Publication details

Genome-wide screening of DNA copy number alterations in cervical carcinoma patients with CGH+SNP microarrays and HPV-FISH

Authors

KUGLÍK Petr SMETANA Jan VALLOVÁ Vladimíra MOUKOVÁ Lucie KAŠÍKOVÁ Kateřina CVANOVÁ Michaela BROŽOVÁ Lucie

Year of publication 2014
Type Article in Periodical
Magazine / Source International Journal of Clinical and Experimental Pathology
MU Faculty or unit

Faculty of Science

Citation
Web http://www.ncbi.nlm.nih.gov/pmc/articles/PMC4152070
Field Genetics and molecular biology
Keywords Cervical carcinoma; whole-genome profiling; CGH+SNP microarrays; HPV-FISH; copy number alterations
Description Alterations in the genome that lead to changes in DNA sequence copy number are characteristic features of solid tumors.

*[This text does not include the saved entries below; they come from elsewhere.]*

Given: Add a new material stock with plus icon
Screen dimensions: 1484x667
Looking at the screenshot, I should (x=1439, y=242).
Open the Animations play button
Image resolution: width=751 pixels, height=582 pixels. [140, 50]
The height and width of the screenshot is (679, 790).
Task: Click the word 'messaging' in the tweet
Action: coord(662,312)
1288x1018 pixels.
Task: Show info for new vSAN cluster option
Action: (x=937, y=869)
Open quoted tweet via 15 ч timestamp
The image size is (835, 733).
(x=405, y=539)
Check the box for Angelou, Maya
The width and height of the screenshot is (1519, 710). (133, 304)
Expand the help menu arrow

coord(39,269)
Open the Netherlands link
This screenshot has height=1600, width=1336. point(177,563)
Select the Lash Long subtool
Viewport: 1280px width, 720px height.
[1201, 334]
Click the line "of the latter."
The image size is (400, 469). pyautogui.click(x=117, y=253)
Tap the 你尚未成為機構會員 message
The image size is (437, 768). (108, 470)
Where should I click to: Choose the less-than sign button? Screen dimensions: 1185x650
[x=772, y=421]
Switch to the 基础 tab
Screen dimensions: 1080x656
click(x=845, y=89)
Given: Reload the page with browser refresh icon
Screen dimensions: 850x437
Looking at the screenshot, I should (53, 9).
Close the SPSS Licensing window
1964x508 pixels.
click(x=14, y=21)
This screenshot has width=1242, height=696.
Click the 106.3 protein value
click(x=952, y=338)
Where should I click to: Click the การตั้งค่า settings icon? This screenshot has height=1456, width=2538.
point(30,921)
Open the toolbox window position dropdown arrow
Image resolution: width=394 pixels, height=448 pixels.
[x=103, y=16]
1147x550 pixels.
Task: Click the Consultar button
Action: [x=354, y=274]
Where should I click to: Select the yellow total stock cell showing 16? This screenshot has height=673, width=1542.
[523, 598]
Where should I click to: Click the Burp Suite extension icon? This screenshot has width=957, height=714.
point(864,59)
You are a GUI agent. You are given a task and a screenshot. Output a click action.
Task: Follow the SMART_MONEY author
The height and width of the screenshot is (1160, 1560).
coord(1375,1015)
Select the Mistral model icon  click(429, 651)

We used CGH+SNP microarray and HPV-FISH techniques for detailed screening of copy number alterations (CNAs) in a cohort of 26 patients with cervical carcinoma (CC). This approach identified CNAs in 96.2% (25/26) of tumors. Array-CGH discovered CNAs in 73.1% (19/26) of samples, HPV-FISH experiments revealed CNAs in additional 23.1% (6/26) of samples. Common gains of genetic sequences were observed in 3q (50.0%), 1q (42.4%), 19q (23.1%), while losses were frequently found in 11q (30.8%), 4q (23.1%) and 13q (19.2%). Chromosomal regions involved in loss of heterozygosity were observed in 15.4% of samples in 8q21, 11q23, 14q21 and 18q12.2. Incidence of gain 3q was associated with HPV 16 and HPV 18 positive samples and simultaneous presence of gain 1q (P = 0.033). We did not found a correlation between incidence of CNAs identified by array-CGH and HPV strain infection and incidence of lymph node metastases. Subsequently, HPV-FISH was used for validation of array-CGH results in 23 patients for incidence of hTERC (3q26) and MYC (8q24) amplification. Using HPV-FISH, we found chromosomal lesions of hTERC in 87.0% and MYC in 65.2% of specimens. Our findings confirmed the important role of HPV infection and specific genomic alterations in the development of invasive cervical cancer. This study also indicates that CGH+SNP microarrays allow detecting genome-wide CNAs and copy-neutral loss of heterozygosity more precisely, however, it may be less sensitive than FISH in samples with low level clonal CNAs.